[Records to process]
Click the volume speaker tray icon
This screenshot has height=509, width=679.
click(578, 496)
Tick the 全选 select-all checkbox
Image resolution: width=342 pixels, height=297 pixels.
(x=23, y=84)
[/Records to process]
Would you return the whole listing exactly as written?

Click the volume speaker tray icon
This screenshot has height=509, width=679.
click(578, 496)
Tick the 全选 select-all checkbox
Image resolution: width=342 pixels, height=297 pixels.
(x=23, y=84)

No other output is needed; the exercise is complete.